Abstract Monomeric rhamnogalacturonan II (mRG-II) was isolated from red wine and the reducing-end galacturonic acid of the backbone converted to l -galactonic acid by treatment with NaBH 4 . The resulting product (mRG-II′ol) was treated with a cell-free extract from Penicillium daleae , a fungus that has been shown to produce RG-II-fragmenting glycanases. The enzymatically generated products were fractionated by size-exclusion and anion-exchange chromatographies and the quantitatively major oligosaccharide fraction isolated. This fraction contained structurally related oligosaccharides that differed only in the presence or absence of a single Kdo residue. The Kdo residue was removed by acid hydrolysis and the resulting oligosaccharide then characterized by 1- and 2D 1 H NMR spectroscopy, ESMS, and by glycosyl-residue and glycosyl-linkage composition analyses. The results of these analyses provide evidence for the presence of at least two structurally related oligosaccharides in the ratio ∼6:1. The backbone of these oligosaccharides is composed of five (1→4)-linked α- d -Gal p A residues and a (1→3)-linked l -galactonate.
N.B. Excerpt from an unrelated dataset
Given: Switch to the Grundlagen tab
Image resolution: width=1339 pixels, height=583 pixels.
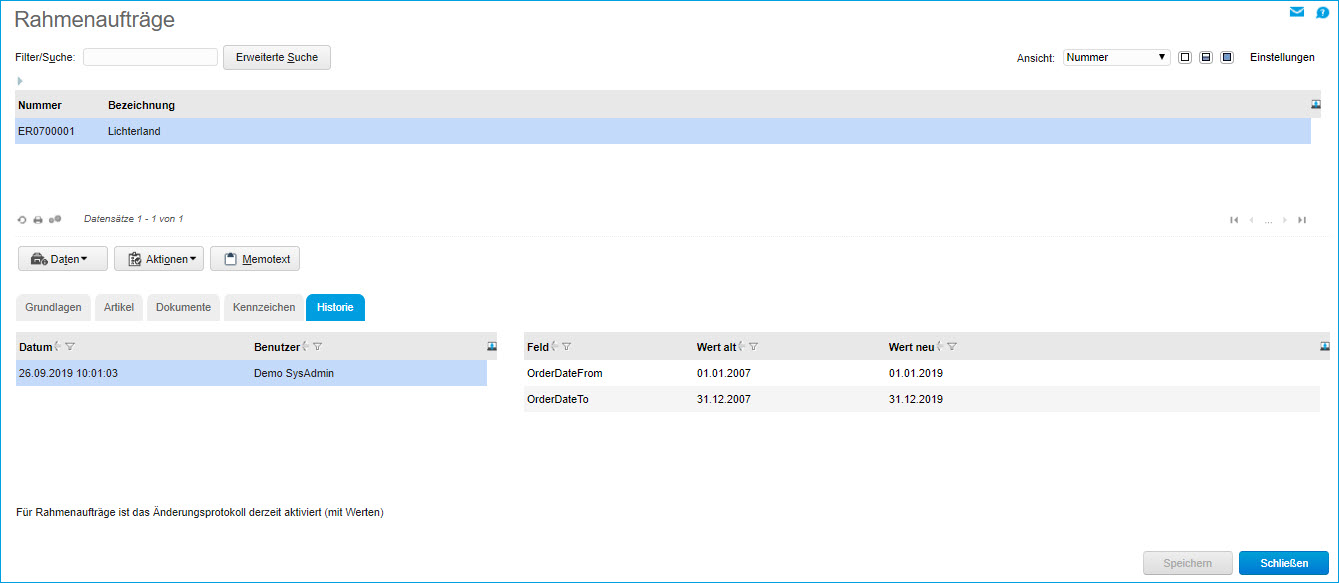Looking at the screenshot, I should coord(53,307).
The (1→4)-linked Gal p A residue adjacent to the terminal non-reducing Gal p A residue of the backbone is substituted at O-2 with an apiosyl-containing side chain. β- l -Ara f -(1→5)-β- d -Dha p A is likely to be linked to O-3 of the Gal p A residue at the non-reducing end of the backbone in the quantitatively major oligosaccharide and to O-3 of a (1→4)-linked Gal p A residue in the backbone of the minor oligosaccharide. Furthermore, the results of our studies have shown that the enzymically generated aceryl acid-containing oligosaccharide contains an α-linked aceryl acid residue and a β-linked galactosyl residue. Thus, the anomeric linkages of these residues in RG-II should be revised.